Want to keep learning and amplify your sense of purpose? Then don’t shy away from challenges.

By Donna Sapolin

People often tell me that the most appealing and positive aspects of adulthood’s second stage are its slower pace and all the pursuits that extra time affords — from walking on the beach and taking naps to reading a book in an immersive way (not just a few pages to fall asleep) and signing up for classes.

I understand what they mean. For most of my adult life I held down very taxing full-time publishing jobs while also writing freelance articles on the side, commuting three hours a day when I was in town, raising two kids singly, keeping up a house, etc. Although I still work a demanding job with many moving parts, life has slowed down some since those child-rearing years, when a flight to a meeting in a far-flung locale with a stack of magazine proofs in hand was my idea of down time.

Now that my kids are out on their own and I live in a small apartment where I both live and work (no commute!), I can more easily focus on one core endeavor at a time instead of, oh, 10. And I’m more able to make space for non-work activities without feeling that something critical is being short-changed or falling by the wayside.

(MORE: Science Scolds Us: 'Don't Just Sit There')

During the years of peak juggling, I believed that the aim to “have it all” was a worthy goal, yet I never bought into what many of my cohorts blithely accepted: that all the balls in a complex juggling act would stay airborne. Of course, like most of us, I did the best I could to prevent any one of them from crashing to the ground, but some inevitably did. Nonetheless, I reaped a large measure of fulfillment from all the things I was able to take on and move forward — the things I really prioritized.

Key to Achievement and Progress: Deep, Focused Commitment

Motivation and performance researchers tell us the keys to high-level achievement and continuous growth are a mindset that accepts intelligence and talent as non-static attributes and a habit of sustained effort and deliberate practice. Distractions interfere with the chain of refinements that carve the path to success and satisfaction.

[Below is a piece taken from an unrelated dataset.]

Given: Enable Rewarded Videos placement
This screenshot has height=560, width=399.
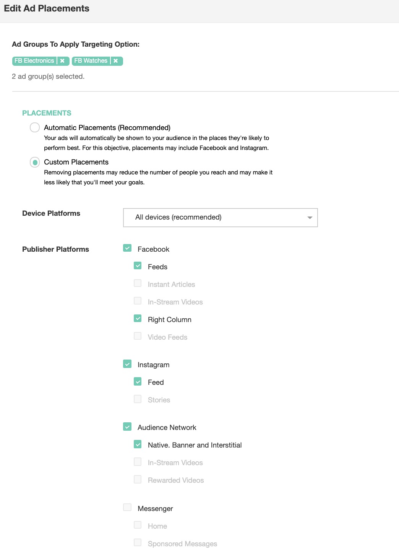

Since, for many boomers, much of what once provided great meaning has shifted, be it kids, a partner, a job or friends — they are seeking fresh ways to inject purpose into their lives. Making sustained effort a goal can lead to learning and fulfillment, maximizing the benefit of having fewer pulls and tugs on attention. A concept I came across some time ago can perhaps provide extra guidance for those who find themselves at this juncture.

The Magic Formula for Learning

Back in the '80s, I wrote an article for Child magazine about Nintendo just after it was released and began revolutionizing how both kids (and adults) played and socialized. In the course of my research, I interviewed Nicholas Negroponte, the director of the M.I.T. Media Lab at the time, to field his thoughts about the "revolutionary new technology" and its potent grip. He emphasized its educational potential and its relationship to the intense engagement of kids interacting with the Nintendo "universe."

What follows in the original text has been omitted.